Mononucleosomes were prepared as described previously (32). In brief, 2.5 × 108 HeLa cells were pelleted and homogenized to obtain oligonucleosomes, digested with micrococcal nuclease, and subjected to 10–40% glycerol gradient sedimentation. Histone and nucleosomal demethylation assays were performed as described previously (3). In brief, bulk histones or mononucleosomes were incubated with purified proteins as indicated in the histone demethylase assay buffer (50 mM Tris pH 8.5, 50 mM KCl, 5 mM MgCl, 1 mM DTT, and 5% glycerol) at 37 °C for 4 h, and the reaction mix was analyzed by Western blotting with anti-dimethyl H3K4 (Millipore; 07-030), anti-dimethyl H3K9 (Abcam; 1220-100), and anti-histone H3 (Upstate Biologicals; 05-499) antibodies.
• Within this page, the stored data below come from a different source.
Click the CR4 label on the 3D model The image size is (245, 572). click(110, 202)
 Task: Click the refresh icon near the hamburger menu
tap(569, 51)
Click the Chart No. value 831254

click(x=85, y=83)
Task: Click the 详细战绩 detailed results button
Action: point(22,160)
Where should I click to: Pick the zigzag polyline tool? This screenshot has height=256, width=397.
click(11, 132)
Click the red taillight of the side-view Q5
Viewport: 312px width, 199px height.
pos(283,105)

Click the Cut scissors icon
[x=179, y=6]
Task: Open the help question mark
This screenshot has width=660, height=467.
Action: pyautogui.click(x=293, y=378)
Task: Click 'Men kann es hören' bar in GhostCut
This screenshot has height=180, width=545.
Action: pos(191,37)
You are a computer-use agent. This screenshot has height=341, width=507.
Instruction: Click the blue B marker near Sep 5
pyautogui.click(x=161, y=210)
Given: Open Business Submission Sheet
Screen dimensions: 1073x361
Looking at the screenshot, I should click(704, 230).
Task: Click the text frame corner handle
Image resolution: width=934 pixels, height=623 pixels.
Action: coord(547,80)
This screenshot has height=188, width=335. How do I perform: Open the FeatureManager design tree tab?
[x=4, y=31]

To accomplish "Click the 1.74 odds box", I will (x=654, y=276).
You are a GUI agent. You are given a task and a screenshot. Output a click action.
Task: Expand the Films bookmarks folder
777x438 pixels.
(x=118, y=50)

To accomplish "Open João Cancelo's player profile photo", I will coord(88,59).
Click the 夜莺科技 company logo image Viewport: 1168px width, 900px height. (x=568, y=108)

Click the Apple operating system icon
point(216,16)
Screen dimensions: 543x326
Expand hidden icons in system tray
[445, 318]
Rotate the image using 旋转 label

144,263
Lentivirus Production and Primary Cell Manipulations.
ShRNAs were either obtained from the Mission collection (Rcor1-3) (Sigma-Aldrich) or generated (LSD1 shRNAs) by subcloning shRNA sequences into pLKO.1 (Addgene). Viral expression vectors were prepared by subcloning Rcor1-3 cDNAs into pCDH-MSCV (Systems Biosciences). Lentiviral particles were produced in HEK-293T cells by cotransfecting shRNA/expression plasmids with the pPAX2 packaging and pMD2.G envelope plasmids. Viral supernatants were collected after 48 h and filtered before use. Then 105 fetal liver cells were harvested from day 12.5 embryos (E12.5) and infected with lentiviral supernatants in 8 µg/mL of polybrene. Transduced cells were cultured in IMDM media supplemented with erythroid cytokines (erythropoietin, 2 U/mL; stem cell factor, 25 ng/mL) or megakaryocytic cytokines (thrombopoietin, 20 ng/mL; IL-3, 10 ng/mL) and puromycin (1 µg/mL) and harvested after 4–8 d.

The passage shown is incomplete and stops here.